What is expected
From the first entry to the last, copy everything exactly except the pictures.

Data provided
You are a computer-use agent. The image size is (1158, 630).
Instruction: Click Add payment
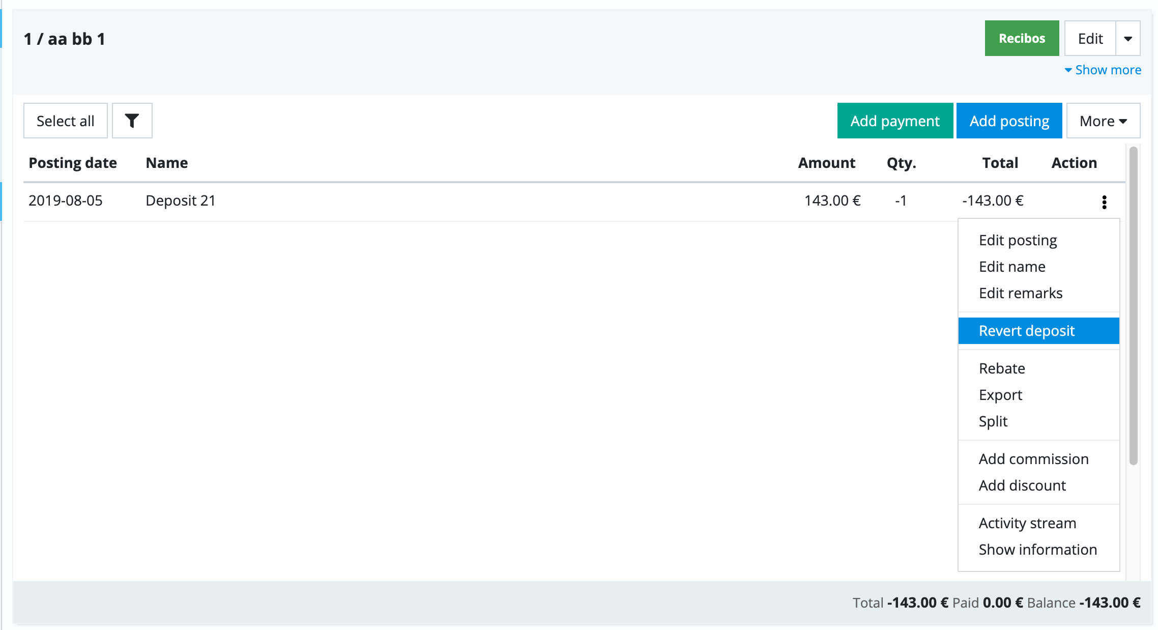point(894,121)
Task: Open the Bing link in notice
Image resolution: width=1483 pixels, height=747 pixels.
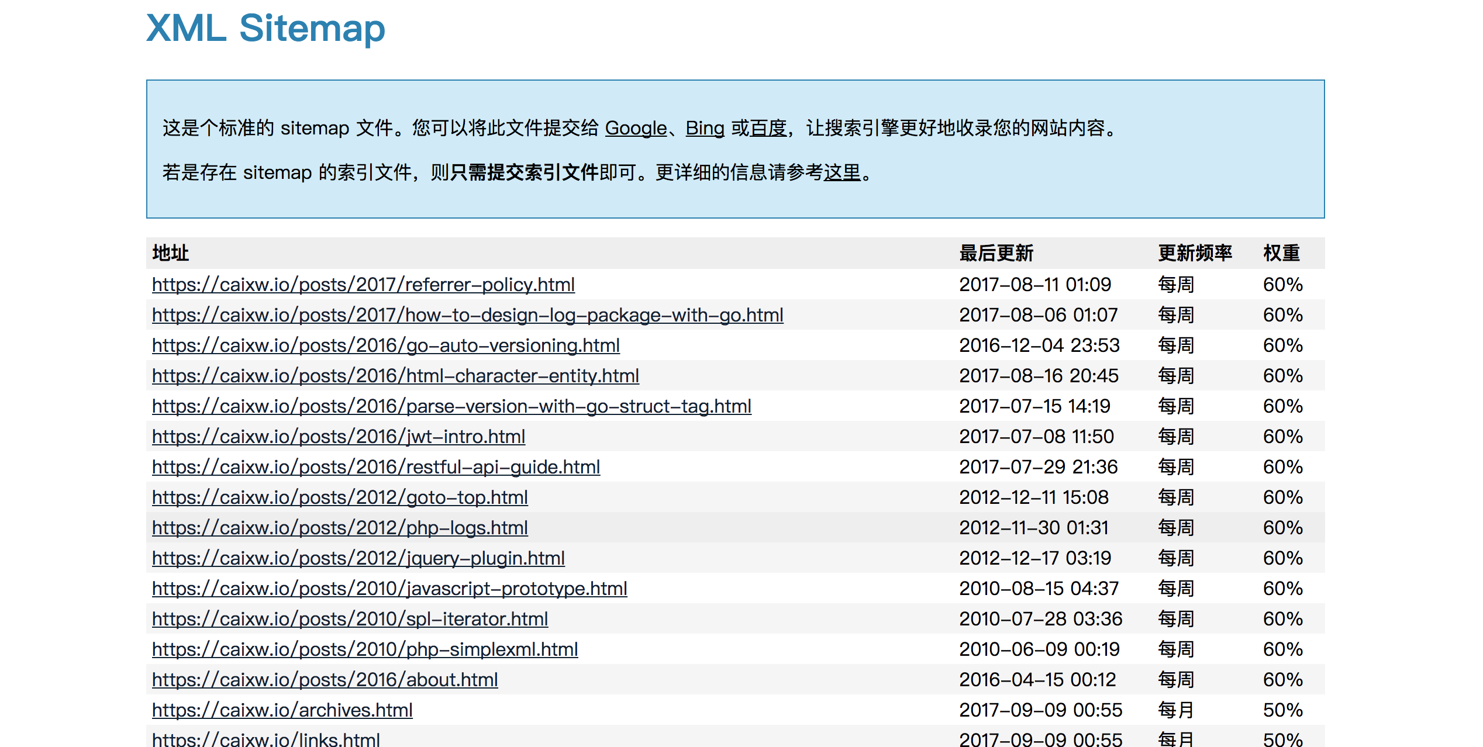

Response box
You are a computer-use agent. The image size is (1158, 630).
Instruction: Click Add payment
point(894,121)
Task: Open the Bing link in notice
Image resolution: width=1483 pixels, height=747 pixels.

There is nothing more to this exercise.